Since I am human, I will never be perfect, but as a Christian I am called to live a life like Jesus, who WAS perfect, without a single sin. This is kind of hard to wrap my head around, but I understand enough to know that I've got a lot of work to do – and even if I give it 110% the rest of my life I will still be nowhere close. The beautiful thing is that God gave His Son to fill in that "gap" that I will never be able to fill.

This is not at all turning out to be what I wanted to say, but that is okay. What I was trying to get at is most everyone looks down on Christians and says, "Hypocrites!" and it really bugs me. It bugs me the most because in most instances it is true, very, very true. I know I used to run around calling myself a Christian in one sentence, cussing out and threatening to beat up a girl in my next breath, then calling up the boys who would be buying the alcohol for our party that night. But it also bugs me because not every Christian is like that. Luckily God gives second, and third, and fourth chances.

But, unfortunately, more times than not, people just continue to live their lives focused on themselves and all the things in this world that surrounds them, all the while calling themselves Christians. Maybe they are getting drunk every weekend, or having sex with every person they have the chance to, or stealing from their parents, or selling drugs, or abusing their children, and then showing up to church on Sunday in new clothes and a nice car, getting hugs and handshakes from everyone and then playing with all the kids on the playground. Maybe they look like they have their live together. It would almost seem like they can do whatever they want during the week, as long as they show up to church on Sunday and maybe bible study on Wednesday once in a while.

This is not how God works. He can't be "tricked" into thinking you are a Christian. He doesn't care how many times you show up to church or youth group or volunteering or bible study. He wants your heart, mind, your soul; and if you've given that to Him, the "time commitments" and "good deeds" will follow – it has to work in that order. It can't be a checklist of activities and resume-builders.

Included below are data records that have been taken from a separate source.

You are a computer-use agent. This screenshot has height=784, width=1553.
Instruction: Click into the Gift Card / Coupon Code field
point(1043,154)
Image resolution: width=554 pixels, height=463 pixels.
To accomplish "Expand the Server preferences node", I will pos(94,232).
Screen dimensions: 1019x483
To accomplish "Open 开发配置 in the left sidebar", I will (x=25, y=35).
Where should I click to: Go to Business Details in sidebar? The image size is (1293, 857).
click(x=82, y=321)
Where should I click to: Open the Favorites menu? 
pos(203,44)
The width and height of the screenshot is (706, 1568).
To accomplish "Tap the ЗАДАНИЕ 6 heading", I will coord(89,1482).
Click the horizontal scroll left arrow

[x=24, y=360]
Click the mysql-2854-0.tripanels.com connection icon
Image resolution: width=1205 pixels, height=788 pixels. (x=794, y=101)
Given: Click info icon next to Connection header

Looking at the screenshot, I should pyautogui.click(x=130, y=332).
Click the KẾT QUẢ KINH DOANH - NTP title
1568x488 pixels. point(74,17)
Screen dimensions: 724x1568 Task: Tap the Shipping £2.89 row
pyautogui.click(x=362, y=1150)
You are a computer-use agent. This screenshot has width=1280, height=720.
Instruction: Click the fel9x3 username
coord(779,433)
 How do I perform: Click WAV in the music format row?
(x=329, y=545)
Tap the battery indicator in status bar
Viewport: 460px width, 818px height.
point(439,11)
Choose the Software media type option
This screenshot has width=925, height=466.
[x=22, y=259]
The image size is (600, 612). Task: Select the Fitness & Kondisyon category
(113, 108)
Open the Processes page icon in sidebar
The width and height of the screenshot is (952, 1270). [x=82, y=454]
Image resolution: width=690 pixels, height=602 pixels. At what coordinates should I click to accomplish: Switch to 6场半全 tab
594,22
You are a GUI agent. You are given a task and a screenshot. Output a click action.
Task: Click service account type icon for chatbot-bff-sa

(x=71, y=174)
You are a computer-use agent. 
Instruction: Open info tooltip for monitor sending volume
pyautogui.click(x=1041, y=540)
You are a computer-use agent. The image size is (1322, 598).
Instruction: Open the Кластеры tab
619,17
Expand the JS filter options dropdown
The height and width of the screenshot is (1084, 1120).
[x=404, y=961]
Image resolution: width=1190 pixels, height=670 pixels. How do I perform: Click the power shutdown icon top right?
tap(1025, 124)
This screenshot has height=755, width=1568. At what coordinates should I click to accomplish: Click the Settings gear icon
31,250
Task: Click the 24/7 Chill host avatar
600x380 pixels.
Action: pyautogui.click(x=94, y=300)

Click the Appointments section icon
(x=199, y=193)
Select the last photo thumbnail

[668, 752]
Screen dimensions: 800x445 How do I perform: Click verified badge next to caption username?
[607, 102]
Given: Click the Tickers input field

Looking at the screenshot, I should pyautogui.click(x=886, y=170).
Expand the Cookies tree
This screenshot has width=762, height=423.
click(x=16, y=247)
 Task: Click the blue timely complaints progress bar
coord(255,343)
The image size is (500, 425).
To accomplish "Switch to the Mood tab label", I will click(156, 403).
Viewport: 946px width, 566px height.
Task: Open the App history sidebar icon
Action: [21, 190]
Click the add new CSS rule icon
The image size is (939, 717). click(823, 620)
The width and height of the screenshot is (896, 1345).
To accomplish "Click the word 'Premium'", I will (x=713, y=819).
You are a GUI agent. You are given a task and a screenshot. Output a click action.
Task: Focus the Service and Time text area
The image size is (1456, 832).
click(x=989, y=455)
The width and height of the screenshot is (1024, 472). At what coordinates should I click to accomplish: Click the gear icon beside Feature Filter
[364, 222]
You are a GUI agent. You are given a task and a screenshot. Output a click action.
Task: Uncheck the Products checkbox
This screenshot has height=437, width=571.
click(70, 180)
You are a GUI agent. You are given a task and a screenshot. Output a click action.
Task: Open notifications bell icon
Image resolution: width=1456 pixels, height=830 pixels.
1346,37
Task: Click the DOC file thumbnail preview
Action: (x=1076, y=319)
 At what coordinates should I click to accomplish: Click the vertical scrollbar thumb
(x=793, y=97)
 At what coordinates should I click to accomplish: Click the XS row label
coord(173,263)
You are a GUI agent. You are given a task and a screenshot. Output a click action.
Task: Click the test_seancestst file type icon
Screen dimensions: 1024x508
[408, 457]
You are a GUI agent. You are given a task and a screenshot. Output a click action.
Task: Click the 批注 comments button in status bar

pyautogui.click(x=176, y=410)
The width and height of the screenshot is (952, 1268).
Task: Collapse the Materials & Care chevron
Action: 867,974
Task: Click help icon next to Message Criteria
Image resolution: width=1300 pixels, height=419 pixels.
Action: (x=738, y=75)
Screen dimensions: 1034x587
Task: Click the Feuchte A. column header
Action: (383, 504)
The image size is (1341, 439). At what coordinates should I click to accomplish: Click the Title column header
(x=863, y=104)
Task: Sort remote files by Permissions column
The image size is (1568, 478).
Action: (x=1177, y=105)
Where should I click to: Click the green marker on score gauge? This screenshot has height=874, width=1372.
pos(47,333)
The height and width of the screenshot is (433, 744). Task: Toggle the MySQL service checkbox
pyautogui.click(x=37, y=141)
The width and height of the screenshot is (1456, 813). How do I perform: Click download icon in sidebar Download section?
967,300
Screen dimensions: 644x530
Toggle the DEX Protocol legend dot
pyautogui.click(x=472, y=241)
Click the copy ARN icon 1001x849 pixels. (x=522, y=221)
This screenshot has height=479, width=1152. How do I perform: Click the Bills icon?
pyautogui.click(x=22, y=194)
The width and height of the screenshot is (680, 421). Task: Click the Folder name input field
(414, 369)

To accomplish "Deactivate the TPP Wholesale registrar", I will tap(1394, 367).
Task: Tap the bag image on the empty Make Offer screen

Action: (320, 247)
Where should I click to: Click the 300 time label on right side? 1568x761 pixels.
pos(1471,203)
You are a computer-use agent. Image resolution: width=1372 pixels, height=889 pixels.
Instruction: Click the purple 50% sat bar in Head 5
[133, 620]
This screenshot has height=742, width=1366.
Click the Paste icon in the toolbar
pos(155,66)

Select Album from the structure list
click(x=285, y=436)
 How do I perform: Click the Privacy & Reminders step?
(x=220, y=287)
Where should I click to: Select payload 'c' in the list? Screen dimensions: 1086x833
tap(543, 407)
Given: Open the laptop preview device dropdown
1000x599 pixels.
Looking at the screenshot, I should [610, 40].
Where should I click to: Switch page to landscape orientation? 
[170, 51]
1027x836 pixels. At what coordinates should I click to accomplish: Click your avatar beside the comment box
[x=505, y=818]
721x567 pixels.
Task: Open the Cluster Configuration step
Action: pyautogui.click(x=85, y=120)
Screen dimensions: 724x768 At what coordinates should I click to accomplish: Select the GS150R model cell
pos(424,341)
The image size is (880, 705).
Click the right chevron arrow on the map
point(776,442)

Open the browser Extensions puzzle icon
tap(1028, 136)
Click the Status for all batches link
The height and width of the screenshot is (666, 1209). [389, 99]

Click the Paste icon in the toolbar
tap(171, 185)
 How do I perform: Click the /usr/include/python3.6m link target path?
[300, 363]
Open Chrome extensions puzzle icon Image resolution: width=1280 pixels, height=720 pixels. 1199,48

Okay, I still haven't said what I wanted to so I will just quote random bits and pieces from someone else who has completely nailed it:

"It is hard to deny that tragedy can bring out the best in people. But when Peter Kreeft suggested that God might allow some horrible things because more people will be better for it in the long run, I shook my head.

'That's still hard to accept,' I told him...

'Okay then let's put it to the test,' [he] replied. 'You see, God has shown us very clearly how this can work. He has demonstrated how the very worst thing that has ever happened in the history or the world ended up resulting in the very best thing that ever happened in the history of the world. The death of God himself on the cross,' he replied. 'There Christ hung on the cross – forsaken by his friends and seemingly by God, bleeding to death and crying 'My God, my God, why have you forsaken me?' And the result was that heaven was opened to human beings.'...

'And that brings me to what may be the most important good thing that God could bring out of your pain and suffering,' [he] said. 'God might just use it to get your attention and draw you close to him.'...

Even if God can use suffering to accomplish good things, I still had a complaint for Peter. 'Evil people hurt others all the time. Surely God can't think that's fair! Terrorists and rapists and bullies on grade school playgrounds and the powerful people who make life miserable or their peers on high school campuses – why does God let them get away with it?'

'People aren't getting away with it; the fact that God hasn't evened the score in every case doesn't mean that he won't. Criticizing him for not doing it yet is like reading half a novel and then criticizing the author for not tying up the loose ends of the plot. In fact, the Bible says that the day will come when sickness and pain will be wiped out and people will be held accountable for the suffering they've caused.'

'But he's delaying that day so that more people can put their trust in him and spend eternity with him. The Bible says 'The Lord is not slow in keeping his promise, as some understand slowness. He is patient with you, not wanting anyone to perish, but everyone to come to repentance' [2 Peter 3:9]."